The basic valve is used to permit or restrain the flow of fluid and/or adjust the pressure in a system. A complete control valve is made of the valve itself, an actuator, and, if necessary, a valve control device. The actuator is what provides the required force to cause the closing part of the valve to move. Valve control devices keep the valves in the proper operating conditions; they can ensure appropriate position, interpret signals, and manipulate responses.
When implementing a valve into a process, one must consider the possible adverse occurrences in the system. This can include noise due to the movement of the valve, which can ultimately produce shock waves and damage the construction of the system. Cavitation and flashing, which involve the rapid expansion and collapse of vapor bubbles inside the pipe, can also damage the system and may corrode the valve material and reduce the fluid flow.
There are four general types of valves.
There are four major valve types: ball valves, butterfly valves, globe valves, and plug valves. There is also an array of many other types of valves specific to certain processes. Selecting which type of valve to use depends on what task the valve must carry out and in what space said valve can fit to carry out the task.
Some general features that one can take into consideration when selecting a valve are the following:
There is a vast abundance of valve types available for implementation into systems. The valves most commonly used in processes are ball valves, butterfly valves, globe valves, and plug valves. A summary of these four valve types and their relevant applications is in the table below.
Valve Type Application Other information Ball Flow is on or off Easy to clean Butterfly Good flow control at high capacities Economical Globe Good flow control Difficult to clean Plug Extreme on/off situations More rugged, costly than ball valveFollowing is a detailed description of the four main valve types.
A ball valve is a valve with a spherical disc, the part of the valve which controls the flow through it. The sphere has a hole, or port, through the middle so that when the port is in line with both ends of the valve, flow will occur. When the valve is closed, the hole is perpendicular to the ends of the valve, and flow is blocked. There are four types of ball valves.
A full port ball valve has an over sized ball so that the hole in the ball is the same size as the pipeline resulting in lower friction loss. Flow is unrestricted, but the valve is larger. This is not required for general industrial applications as all types of valves used in industry like gate valves, plug valves, butterfly valves, etc have restrictions across the flow and does not permit full flow. This leads to excessive costs for full bore ball valves and is generally an unnecessary cost.
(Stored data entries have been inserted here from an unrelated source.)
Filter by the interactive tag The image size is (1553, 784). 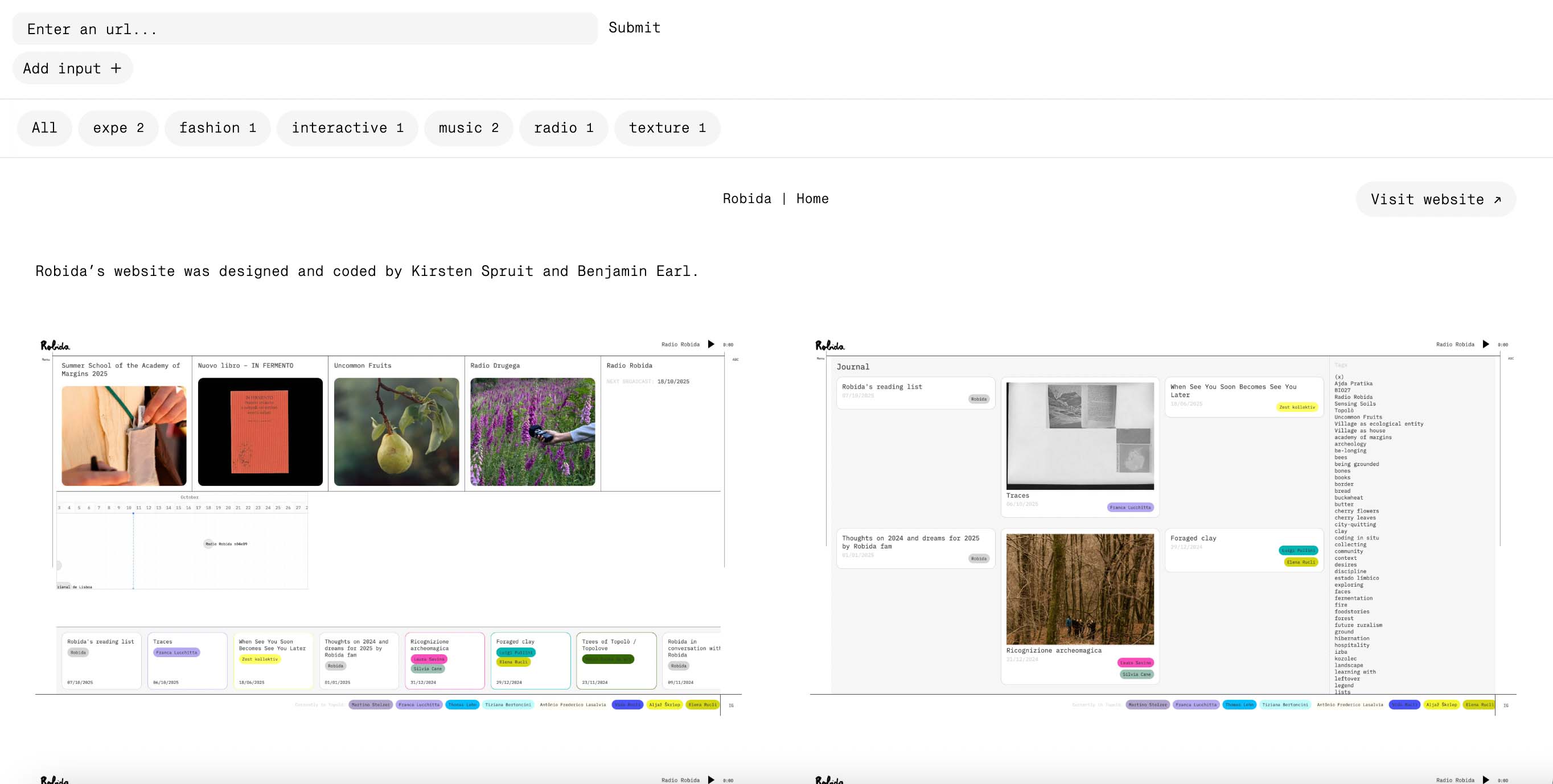point(347,128)
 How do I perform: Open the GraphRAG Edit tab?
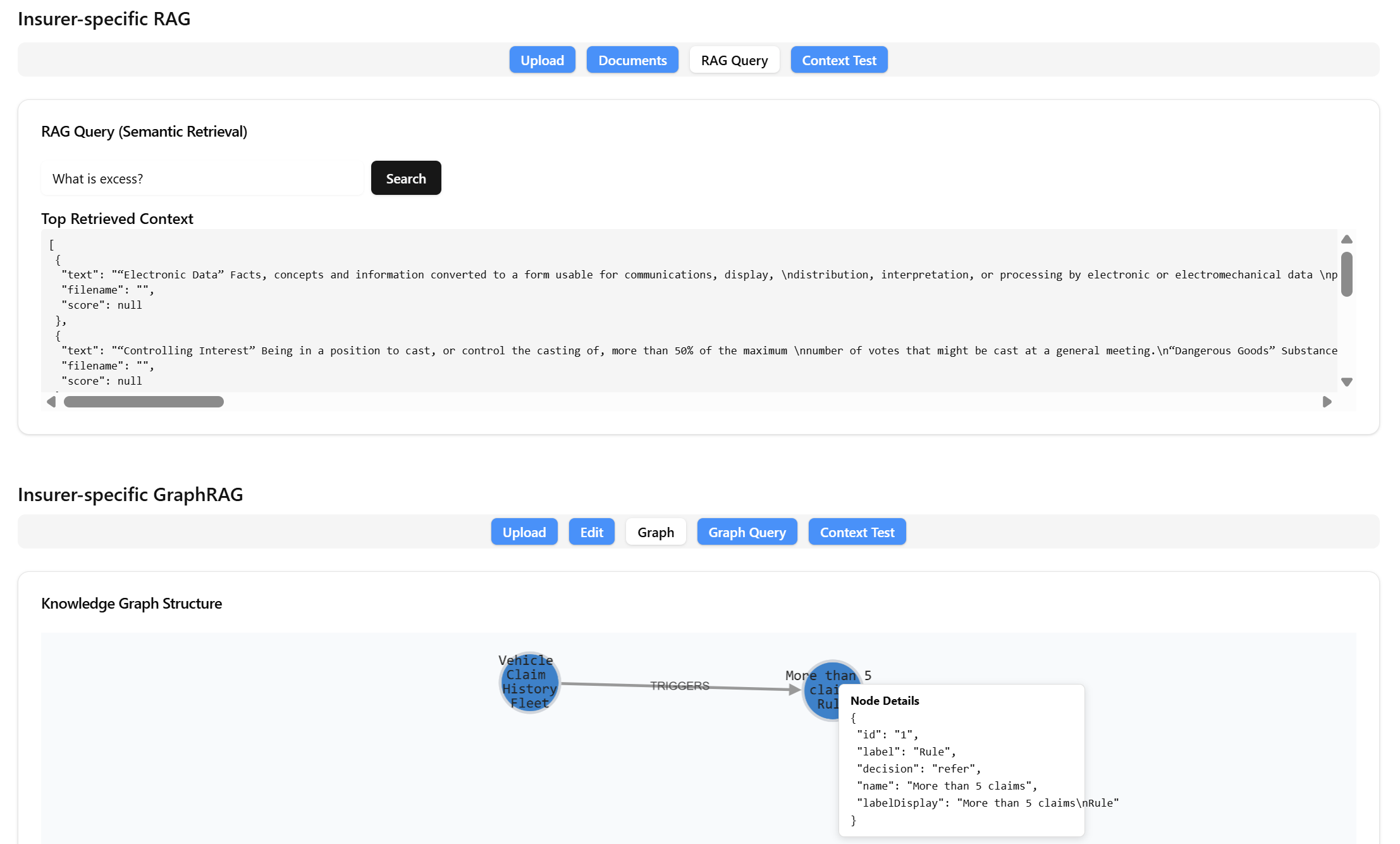591,532
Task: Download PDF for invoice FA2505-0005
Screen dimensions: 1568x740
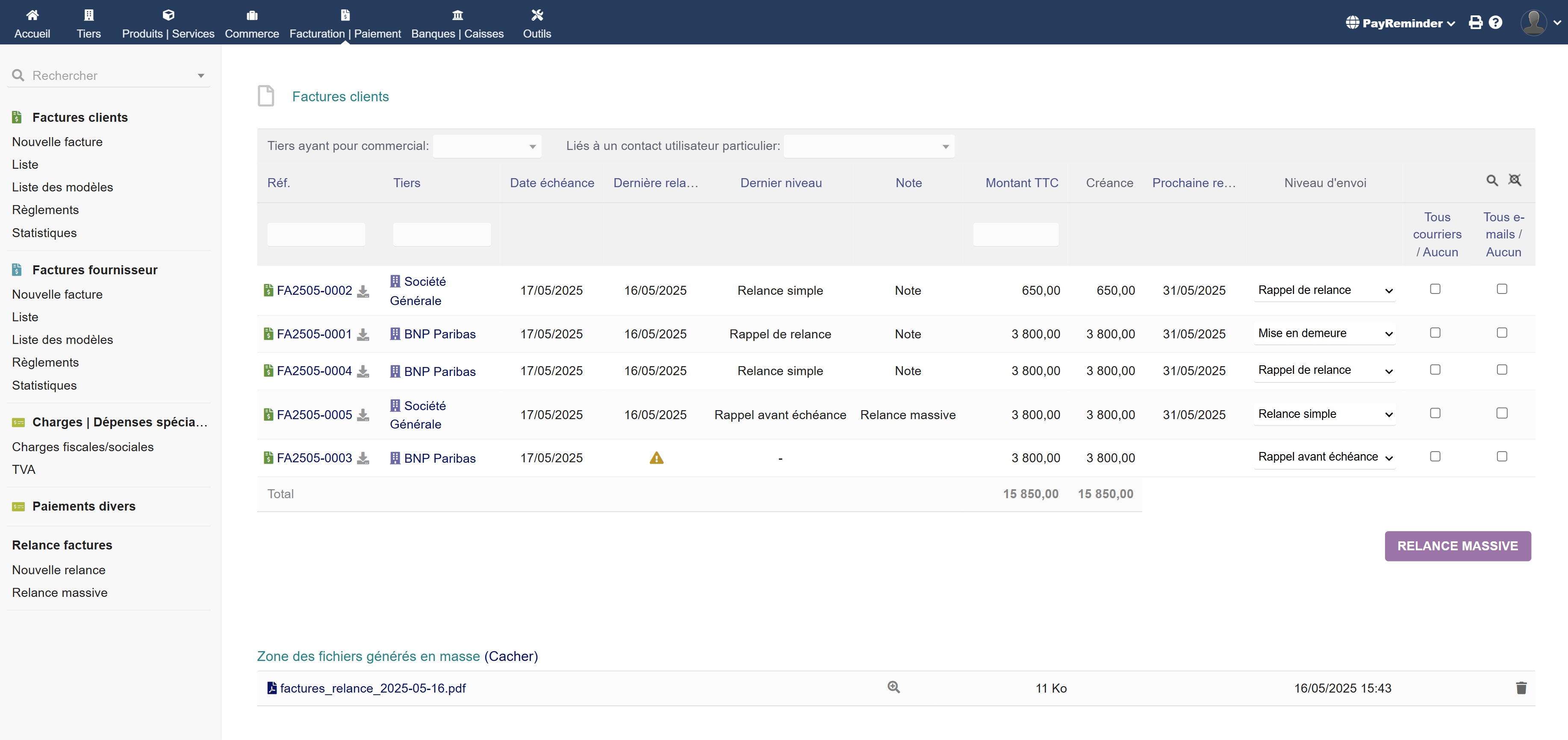Action: pos(363,416)
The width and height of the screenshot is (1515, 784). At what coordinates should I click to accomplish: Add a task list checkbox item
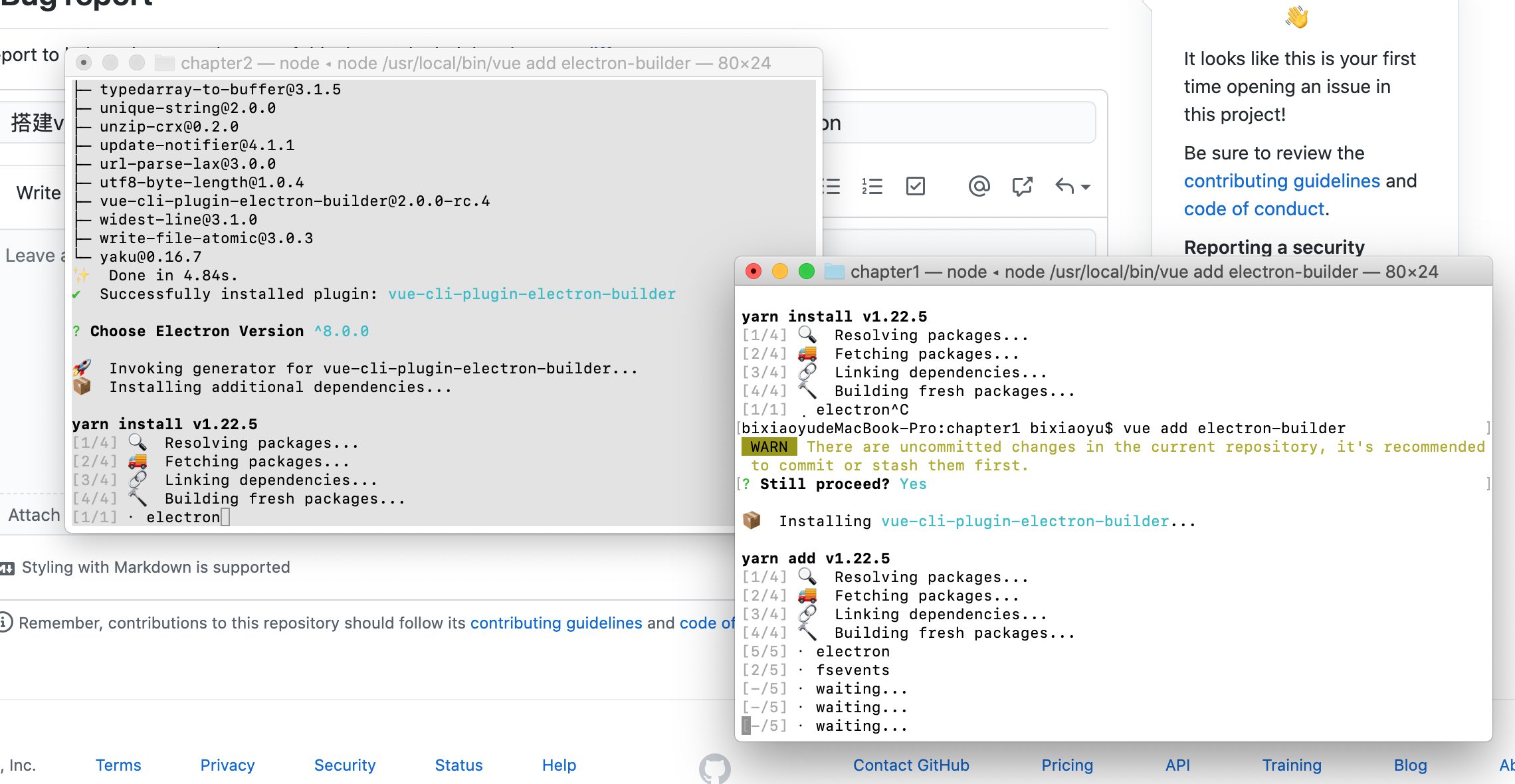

In reduced port ball valves, flow through the valve is one pipe size smaller than the valve's pipe size resulting in flow area becoming lesser than pipe. But the flow discharge remains constant as it is a multiplier factor of flow discharge (Q) is equal to area of flow (A) into velocity (V). A1V1 = A2V2; the velocity increases with reduced area of flow and decreases with increased area of flow.
A V port ball valve has either a 'v' shaped ball or a 'v' shaped seat. This allows the orifice to be opened and closed in a more controlled manner with a closer to linear flow characteristic. When the valve is in the closed position and opening is commenced the small end of the 'v' is opened first allowing stable flow control during this stage. This type of design requires a generally more robust construction due to higher velocities of the fluids, which would quickly damage a standard valve.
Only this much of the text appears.